Вы здесь
Такеши Китано. Резкий взгляд, болезненное, напряженное лицо в оспинках, вытравленная перекисью голова.
Начало поразительно напоминало придворную церемонию: вереница похожих друг на друга помощников (все как на подбор со стрижками в стиле "японский рок", в черных дизайнерских очках, безупречных черных костюмах и ослепительных белых рубашках), многозначительная пауза перед дверью номера, густая тишина - и поклоны, с которыми черно-белые придворные указали в конце концов в сторону шелковой ширмы, за которой должен был находиться их сэнсей. Тем более поразительным оказался облик Китано, открывавшийся после всего этого в глубине роскошного номера: резкий взгляд, болезненное, напряженное лицо в оспинках, вытравленная перекисью голова, джинсы цвета "прощай, молодость" и серый свитерок под горло.
Нервически потирая руки, он неуютно восседал на самом краешке роскошного дивана, всем видом подчеркивая очевидную ошибку в построении кадра - как будто это была его первая в жизни хорошая гостиница и первая в жизни хорошая мебель. На шикарном инкрустированном столике, нечаянно подкрепляя очевидность имиджевого конфликта всей этой помпезной обстановки с обликом героя, стояли глубоко неформальные глазные капли, которые господин Китано каждые пять минут с очевидным усилием закапывал в дергавшийся глаз.
Китано. Давайте сюда руку, - невысокий коренастый человек лет пятидесяти вскакивает и с долгим крестьянским радушием трясет мою ладонь. - Рад. Располагайтесь. Вот, стулья тут есть, кажется...

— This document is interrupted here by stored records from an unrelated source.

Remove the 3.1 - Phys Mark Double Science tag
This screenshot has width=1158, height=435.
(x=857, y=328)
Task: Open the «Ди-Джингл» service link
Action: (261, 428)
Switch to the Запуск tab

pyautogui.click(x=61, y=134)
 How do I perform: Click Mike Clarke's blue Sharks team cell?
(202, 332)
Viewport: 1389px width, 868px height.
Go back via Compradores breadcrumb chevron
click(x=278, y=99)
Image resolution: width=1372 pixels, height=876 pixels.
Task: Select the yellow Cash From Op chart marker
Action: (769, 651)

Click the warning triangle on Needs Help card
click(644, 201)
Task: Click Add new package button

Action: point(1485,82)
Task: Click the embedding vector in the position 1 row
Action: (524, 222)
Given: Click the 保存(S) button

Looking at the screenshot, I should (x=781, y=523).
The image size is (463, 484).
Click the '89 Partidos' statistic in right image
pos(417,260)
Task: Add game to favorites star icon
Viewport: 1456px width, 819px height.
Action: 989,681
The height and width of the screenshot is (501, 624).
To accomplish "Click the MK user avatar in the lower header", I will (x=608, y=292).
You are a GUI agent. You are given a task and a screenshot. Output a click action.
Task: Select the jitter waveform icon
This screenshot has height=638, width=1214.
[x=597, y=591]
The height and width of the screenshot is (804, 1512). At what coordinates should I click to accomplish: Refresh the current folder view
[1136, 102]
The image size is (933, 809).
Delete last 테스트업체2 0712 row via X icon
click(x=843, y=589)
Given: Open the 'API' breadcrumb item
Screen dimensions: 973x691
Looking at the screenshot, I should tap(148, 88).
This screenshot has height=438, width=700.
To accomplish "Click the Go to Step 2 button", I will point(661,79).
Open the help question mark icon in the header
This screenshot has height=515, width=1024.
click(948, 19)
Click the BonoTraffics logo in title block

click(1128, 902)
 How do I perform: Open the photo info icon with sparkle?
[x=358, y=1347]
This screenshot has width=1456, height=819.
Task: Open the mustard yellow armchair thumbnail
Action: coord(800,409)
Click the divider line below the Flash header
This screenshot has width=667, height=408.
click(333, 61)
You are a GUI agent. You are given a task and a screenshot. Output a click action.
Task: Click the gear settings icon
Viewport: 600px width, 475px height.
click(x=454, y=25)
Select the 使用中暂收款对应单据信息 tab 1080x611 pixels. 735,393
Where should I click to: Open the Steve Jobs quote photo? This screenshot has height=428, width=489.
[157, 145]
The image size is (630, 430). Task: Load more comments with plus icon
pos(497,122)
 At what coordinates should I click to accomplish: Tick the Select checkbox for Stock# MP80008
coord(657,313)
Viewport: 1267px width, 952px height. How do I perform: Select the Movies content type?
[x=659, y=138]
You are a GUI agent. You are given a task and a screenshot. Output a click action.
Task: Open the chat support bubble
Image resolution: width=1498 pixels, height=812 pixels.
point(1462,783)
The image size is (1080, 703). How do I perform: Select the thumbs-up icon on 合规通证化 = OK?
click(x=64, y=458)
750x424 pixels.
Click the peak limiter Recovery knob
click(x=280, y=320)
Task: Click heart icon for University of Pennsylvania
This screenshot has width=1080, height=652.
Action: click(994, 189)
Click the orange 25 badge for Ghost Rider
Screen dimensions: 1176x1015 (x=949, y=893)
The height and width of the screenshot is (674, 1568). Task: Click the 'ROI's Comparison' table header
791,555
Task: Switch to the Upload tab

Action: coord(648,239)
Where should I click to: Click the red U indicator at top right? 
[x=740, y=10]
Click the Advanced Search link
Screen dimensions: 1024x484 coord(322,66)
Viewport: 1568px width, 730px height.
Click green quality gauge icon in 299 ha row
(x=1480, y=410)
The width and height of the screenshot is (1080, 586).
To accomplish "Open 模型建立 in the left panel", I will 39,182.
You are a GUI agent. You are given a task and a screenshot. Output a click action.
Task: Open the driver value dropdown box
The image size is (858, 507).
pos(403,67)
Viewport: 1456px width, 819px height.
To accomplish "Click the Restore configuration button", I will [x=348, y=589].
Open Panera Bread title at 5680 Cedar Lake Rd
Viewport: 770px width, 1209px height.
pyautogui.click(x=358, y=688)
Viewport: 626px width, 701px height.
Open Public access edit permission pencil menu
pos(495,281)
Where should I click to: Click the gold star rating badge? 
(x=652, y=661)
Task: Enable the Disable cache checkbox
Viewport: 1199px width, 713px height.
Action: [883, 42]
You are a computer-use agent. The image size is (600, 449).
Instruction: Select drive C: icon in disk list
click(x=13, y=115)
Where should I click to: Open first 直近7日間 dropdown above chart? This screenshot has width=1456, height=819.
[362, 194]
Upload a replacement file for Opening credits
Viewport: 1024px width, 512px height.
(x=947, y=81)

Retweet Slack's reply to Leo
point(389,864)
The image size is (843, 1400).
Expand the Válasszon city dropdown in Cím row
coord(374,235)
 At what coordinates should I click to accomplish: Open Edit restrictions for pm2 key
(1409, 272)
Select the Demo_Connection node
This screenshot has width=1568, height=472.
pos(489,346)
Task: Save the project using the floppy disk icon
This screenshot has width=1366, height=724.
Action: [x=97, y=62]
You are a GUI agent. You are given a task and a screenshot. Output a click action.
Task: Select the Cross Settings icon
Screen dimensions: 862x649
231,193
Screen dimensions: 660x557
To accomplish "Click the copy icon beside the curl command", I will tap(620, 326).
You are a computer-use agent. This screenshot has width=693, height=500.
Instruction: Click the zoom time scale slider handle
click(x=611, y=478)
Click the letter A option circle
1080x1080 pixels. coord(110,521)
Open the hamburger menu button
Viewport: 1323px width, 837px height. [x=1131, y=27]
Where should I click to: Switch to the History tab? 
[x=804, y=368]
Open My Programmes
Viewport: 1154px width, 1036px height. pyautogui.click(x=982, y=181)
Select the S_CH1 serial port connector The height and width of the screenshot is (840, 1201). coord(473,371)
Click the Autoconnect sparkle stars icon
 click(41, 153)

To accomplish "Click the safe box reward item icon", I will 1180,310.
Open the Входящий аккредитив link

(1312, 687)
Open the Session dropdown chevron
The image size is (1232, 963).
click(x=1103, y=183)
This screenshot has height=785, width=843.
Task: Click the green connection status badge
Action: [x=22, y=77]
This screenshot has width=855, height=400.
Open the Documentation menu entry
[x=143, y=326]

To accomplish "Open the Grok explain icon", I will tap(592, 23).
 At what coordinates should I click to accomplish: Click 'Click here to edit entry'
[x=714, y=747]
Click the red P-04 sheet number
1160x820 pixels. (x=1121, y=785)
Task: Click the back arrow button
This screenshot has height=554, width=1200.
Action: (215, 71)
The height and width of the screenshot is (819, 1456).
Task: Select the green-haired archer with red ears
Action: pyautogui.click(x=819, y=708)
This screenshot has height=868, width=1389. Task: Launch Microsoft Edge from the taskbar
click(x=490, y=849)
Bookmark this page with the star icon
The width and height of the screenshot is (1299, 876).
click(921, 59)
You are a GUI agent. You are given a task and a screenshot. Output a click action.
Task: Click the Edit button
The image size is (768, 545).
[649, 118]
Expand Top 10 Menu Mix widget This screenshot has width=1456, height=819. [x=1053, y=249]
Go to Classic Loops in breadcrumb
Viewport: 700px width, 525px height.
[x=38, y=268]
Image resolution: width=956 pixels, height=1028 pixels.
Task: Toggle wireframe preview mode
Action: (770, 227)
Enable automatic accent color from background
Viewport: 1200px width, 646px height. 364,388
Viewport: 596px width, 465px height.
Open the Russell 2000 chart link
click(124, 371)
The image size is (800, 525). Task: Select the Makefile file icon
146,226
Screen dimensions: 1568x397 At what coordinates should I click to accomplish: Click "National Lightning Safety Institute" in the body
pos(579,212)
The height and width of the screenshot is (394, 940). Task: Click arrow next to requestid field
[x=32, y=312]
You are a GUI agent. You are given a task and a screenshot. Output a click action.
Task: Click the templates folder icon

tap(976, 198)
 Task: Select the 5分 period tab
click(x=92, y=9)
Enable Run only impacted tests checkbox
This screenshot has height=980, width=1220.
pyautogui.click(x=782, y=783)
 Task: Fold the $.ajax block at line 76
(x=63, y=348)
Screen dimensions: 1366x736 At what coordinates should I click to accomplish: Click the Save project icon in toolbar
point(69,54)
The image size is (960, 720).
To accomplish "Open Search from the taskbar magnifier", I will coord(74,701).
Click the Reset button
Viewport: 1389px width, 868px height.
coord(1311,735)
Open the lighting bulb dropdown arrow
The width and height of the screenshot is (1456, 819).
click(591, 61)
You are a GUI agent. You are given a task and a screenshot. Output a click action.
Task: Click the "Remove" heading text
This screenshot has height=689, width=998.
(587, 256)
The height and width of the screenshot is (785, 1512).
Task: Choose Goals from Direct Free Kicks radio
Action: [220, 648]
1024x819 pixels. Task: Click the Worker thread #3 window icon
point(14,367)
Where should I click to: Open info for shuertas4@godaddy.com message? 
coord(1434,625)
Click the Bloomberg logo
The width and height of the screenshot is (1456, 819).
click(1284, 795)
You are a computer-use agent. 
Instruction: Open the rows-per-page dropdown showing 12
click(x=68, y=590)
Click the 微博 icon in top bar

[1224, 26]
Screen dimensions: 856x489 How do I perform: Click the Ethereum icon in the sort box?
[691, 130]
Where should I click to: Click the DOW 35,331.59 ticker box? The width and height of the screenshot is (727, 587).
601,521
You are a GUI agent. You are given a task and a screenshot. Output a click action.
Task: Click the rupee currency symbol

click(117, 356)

После аварии у него дергается половина лица и плохо работает рука. Падают сигареты, капли, ручка, брошюры со стола... -
Я смотрю, вы сменили имидж, - замечаю я, пытаясь снять мучительное напряжение на его лице.
Покрасился, - стеснительно бурчит он. - Это для телевизионной программы.
Омолодиться хотели? - поддеваю я.
Наоборот. Хотел придать себе немного солидности при помощи белых волос. (Напряженный смех.) Но это не работает. Со мной все равно все держатся запанибрата.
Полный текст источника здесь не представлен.